**OBJECTIVE 1**
In the comments about the hard drive, what brand was the drive that failed?
**OBJECTIVE 2**
Carry the comment thread about the failed hard drive forward from its final sentence.
**** SUPPLIED PASSAGE
John is a Shanghai-based linguist and entrepreneur, founder of AllSet Learning.

Comments

  1. That’s nice customer service. Just part of The Game, yes? 😛

  2. I immediately thought of the Game entry as well. Haha. I just bought a new hard drive piece by piece at Bainaohui in Beijing, so that I could save a few kuai. Ended up paying about 600 kuai for a 250gb hard drive and a few other treats. I have often complained about how LOUD Chinese external hard drives can be. I am now cursed with one. If only we had a Best Buy in Beijing and I hadn’t played “The Game.”

  3. Greg Pasden Says: March 9, 2007 at 4:29 pm

    Are you considering backing up your memory on another type of drive?

  4. John B,

    Heh, fortunately I’m OK with the situation. 320 GB is not as much as I originally imagined.

    Just to be clear, though, although customer service is relevant, the hard drive failure had nothing to do with playing or not playing “the game.” It was a Western Digital hard drive, and I’m confident it wasn’t fake. Sometimes hard drive failures happen.
********
**** DATA ROWS
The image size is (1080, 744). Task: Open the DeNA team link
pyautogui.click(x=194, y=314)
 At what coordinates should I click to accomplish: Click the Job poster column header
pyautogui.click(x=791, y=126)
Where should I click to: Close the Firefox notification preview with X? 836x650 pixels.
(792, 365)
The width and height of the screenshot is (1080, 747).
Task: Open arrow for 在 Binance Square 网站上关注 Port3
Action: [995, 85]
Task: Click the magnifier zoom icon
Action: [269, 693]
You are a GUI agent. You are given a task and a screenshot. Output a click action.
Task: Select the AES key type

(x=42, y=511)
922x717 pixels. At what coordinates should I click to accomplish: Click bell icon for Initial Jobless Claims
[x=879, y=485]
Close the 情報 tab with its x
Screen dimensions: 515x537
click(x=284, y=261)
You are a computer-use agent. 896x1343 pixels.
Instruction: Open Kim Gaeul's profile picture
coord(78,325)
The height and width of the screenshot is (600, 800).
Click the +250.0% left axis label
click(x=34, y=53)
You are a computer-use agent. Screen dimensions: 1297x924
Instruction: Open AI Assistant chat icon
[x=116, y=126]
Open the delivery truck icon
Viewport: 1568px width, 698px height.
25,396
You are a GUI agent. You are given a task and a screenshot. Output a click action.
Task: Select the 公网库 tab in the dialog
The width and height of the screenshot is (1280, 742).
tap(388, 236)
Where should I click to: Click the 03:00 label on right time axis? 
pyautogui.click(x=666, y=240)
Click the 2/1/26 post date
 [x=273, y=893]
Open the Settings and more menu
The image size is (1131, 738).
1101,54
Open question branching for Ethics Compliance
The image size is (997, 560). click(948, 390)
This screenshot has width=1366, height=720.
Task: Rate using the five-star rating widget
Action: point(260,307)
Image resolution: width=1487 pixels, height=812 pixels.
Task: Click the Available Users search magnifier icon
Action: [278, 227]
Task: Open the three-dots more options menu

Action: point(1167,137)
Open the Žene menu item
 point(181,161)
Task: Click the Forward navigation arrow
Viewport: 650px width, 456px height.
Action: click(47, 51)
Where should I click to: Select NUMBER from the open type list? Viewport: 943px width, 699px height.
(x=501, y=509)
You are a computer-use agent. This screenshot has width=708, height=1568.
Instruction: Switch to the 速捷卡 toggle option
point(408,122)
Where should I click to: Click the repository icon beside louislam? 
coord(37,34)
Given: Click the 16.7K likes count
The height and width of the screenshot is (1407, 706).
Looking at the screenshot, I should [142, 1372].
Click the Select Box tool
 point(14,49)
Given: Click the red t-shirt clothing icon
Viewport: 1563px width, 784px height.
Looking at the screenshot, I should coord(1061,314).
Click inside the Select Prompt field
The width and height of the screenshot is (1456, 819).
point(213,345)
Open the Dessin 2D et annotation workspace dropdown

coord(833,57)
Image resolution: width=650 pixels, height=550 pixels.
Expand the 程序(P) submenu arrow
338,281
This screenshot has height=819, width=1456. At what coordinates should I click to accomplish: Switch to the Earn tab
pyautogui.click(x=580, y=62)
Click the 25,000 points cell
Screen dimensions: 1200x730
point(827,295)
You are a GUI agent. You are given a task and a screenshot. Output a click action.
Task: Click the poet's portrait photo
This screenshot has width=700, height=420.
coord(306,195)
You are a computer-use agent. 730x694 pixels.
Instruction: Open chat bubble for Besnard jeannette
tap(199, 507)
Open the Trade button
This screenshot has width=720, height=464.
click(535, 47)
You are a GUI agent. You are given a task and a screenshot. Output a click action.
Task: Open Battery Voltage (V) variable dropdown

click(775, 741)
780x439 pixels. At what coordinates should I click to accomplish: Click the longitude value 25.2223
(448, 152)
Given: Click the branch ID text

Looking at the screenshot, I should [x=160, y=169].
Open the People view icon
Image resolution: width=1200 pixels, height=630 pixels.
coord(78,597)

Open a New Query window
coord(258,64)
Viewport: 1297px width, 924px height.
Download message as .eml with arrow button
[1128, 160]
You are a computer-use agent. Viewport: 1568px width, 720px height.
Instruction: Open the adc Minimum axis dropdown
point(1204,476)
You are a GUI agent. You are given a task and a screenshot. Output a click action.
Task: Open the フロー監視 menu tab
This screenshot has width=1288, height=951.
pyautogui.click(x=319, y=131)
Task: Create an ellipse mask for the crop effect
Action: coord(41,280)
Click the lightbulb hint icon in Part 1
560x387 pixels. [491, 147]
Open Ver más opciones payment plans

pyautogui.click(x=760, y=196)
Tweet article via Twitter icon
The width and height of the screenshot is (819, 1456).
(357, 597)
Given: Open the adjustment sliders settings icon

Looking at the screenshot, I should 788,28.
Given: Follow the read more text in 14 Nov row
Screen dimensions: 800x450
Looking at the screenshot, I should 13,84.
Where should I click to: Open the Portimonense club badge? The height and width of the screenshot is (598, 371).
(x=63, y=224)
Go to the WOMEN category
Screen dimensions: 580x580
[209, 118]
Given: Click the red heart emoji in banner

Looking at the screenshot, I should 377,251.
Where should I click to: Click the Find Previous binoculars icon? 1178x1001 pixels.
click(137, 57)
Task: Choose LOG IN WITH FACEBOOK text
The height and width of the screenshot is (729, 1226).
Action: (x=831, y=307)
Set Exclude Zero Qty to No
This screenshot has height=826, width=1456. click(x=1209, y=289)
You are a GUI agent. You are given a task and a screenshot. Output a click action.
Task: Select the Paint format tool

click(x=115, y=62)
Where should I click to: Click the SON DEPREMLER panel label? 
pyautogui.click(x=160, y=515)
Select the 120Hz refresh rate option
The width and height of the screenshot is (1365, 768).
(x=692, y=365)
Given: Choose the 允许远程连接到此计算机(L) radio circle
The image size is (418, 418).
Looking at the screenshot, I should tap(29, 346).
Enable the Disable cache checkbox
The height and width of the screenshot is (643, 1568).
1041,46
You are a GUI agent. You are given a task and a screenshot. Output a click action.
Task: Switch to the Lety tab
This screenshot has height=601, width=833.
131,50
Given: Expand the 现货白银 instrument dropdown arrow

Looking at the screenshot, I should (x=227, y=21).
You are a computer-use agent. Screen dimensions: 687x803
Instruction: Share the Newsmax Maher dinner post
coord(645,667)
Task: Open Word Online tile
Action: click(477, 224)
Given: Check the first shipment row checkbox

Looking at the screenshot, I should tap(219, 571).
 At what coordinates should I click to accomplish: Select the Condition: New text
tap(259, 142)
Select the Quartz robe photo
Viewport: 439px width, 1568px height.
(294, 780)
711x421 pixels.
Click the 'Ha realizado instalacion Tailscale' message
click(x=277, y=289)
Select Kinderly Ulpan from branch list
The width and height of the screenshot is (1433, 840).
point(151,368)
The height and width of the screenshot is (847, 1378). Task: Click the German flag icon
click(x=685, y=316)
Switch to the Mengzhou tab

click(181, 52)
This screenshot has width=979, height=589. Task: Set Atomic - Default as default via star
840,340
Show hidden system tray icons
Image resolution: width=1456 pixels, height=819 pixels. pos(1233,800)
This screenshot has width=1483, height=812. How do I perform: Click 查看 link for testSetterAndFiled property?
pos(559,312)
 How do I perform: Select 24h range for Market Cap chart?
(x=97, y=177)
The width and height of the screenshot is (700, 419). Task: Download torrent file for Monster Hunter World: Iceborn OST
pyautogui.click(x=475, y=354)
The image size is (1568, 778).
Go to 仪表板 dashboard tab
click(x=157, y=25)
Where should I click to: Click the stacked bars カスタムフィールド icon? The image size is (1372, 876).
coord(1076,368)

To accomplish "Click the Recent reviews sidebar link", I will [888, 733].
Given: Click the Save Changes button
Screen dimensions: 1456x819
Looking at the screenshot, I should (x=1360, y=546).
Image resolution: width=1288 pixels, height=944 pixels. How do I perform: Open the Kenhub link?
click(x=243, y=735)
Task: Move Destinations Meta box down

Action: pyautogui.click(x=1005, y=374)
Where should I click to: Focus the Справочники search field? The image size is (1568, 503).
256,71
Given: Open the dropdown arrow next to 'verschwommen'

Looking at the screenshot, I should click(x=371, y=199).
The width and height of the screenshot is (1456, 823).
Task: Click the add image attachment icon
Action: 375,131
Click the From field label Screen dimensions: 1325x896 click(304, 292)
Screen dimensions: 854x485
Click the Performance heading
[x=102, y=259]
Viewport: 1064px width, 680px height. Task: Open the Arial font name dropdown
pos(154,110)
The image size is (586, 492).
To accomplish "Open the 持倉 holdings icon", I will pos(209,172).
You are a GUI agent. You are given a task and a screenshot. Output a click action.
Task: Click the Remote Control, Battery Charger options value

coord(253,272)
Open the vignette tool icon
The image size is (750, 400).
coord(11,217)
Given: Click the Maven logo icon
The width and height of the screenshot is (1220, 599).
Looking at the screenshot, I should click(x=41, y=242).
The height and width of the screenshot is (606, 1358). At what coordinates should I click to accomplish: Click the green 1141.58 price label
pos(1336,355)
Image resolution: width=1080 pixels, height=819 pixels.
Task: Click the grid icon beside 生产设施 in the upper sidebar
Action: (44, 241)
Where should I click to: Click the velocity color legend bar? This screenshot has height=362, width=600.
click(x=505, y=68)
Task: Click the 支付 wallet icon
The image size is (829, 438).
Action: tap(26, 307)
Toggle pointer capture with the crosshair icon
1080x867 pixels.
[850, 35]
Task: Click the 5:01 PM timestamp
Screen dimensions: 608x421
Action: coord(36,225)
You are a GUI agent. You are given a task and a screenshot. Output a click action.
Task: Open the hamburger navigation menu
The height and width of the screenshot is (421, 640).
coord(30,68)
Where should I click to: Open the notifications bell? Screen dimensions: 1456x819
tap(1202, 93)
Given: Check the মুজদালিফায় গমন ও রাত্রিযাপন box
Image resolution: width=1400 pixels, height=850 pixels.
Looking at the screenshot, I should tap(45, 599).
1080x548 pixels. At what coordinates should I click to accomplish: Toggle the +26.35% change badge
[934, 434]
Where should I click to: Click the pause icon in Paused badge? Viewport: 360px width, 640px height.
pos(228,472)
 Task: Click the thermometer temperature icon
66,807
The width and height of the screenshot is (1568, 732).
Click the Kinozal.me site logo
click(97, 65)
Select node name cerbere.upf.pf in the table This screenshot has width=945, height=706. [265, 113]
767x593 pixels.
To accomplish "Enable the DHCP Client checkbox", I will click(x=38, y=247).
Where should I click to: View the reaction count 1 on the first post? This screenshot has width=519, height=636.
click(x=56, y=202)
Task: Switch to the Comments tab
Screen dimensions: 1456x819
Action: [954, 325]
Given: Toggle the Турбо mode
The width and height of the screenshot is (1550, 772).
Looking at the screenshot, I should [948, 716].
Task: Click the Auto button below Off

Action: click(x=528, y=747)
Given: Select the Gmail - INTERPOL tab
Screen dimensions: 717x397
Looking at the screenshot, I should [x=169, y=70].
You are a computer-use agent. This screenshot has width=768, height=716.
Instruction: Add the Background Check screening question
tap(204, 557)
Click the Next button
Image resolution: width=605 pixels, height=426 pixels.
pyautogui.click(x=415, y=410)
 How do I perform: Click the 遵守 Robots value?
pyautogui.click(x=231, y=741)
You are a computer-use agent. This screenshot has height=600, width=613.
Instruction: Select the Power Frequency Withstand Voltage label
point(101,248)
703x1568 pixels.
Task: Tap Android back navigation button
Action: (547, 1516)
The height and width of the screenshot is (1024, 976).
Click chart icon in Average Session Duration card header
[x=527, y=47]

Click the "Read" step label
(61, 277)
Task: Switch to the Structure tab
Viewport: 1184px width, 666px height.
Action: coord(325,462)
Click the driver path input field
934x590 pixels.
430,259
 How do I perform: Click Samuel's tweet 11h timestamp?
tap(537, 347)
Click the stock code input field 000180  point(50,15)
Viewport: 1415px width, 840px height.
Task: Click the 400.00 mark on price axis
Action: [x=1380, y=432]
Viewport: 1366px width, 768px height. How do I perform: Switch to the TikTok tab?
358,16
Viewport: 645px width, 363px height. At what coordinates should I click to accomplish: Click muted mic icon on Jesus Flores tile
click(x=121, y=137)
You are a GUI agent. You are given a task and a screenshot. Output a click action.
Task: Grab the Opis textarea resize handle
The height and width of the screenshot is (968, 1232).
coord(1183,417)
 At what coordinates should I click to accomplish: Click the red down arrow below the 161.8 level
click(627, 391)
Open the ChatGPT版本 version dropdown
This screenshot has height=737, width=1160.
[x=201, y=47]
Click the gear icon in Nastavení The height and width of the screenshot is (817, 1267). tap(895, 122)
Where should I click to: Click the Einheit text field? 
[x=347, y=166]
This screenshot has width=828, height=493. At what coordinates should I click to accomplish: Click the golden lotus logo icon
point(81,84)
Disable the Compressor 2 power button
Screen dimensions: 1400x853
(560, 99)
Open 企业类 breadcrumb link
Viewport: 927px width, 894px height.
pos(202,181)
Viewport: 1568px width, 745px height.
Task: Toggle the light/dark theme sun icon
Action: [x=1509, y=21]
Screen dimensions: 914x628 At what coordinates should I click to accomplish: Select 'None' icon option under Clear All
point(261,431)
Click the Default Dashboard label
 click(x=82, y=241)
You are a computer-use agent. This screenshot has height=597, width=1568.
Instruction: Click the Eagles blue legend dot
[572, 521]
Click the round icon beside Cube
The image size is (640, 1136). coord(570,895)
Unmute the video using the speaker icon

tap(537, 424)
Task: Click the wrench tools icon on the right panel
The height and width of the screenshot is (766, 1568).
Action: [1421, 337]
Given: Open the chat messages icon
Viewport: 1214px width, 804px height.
********
**RESPONSE 1**
Western Digital.

**RESPONSE 2**
  5. I bought a Western Digital at Xu Jiahui in 2002 and it failed within two years.

    Really stupid question: Did you try resetting the cables or hooking it up to another computer as a secondary hard drive?

  6. Gosh! Having to rewrite a paper doesn’t sound nice at all! :-/

  7. heilong Says: March 9, 2007 at 6:49 pm

    “Ended up paying about 600 kuai for a 250gb hard drive and a few other treats. ”
    Wow! I feel ripped off now,Im in Shen Yang and I just bought an 80gb Samsung external hard drive and case for 550 kuai. The only other treat I got was my computer detected a WORM on the thing as soon as I plugged it in, after reading this post maybe I made a mistake buying from a chinese store.

  8. John, a long time ago (10 years) my highly computer literate family swore off Western Digital drives because they were, quite frankly, unreliable pieces of crap. I dunno if they have shaped up their quality in the last few years, but I would gladly pay the premium to buy an IBM drive.

  9. I feel your pain. I don’t have any external hard drives that can die on me, but my computer adapter just exploded and I am having to buy another one from back home. I just hope the problem was with my adapter and not my computer. It would suck to plug the new cord back in and have it explode too!

  10. Ya, I second Laska’s suggestions. Try piggy backing with a second drive. You might not be able to boot, but you might be able to grab the files from off there.

    Western digital blows.

  11. Dude,

    Don’t give up on the bad drive yet. Try booting using Knoppix, and you probably can get your file back.

    I had similar experience around 2 months ago, and documented my experience here.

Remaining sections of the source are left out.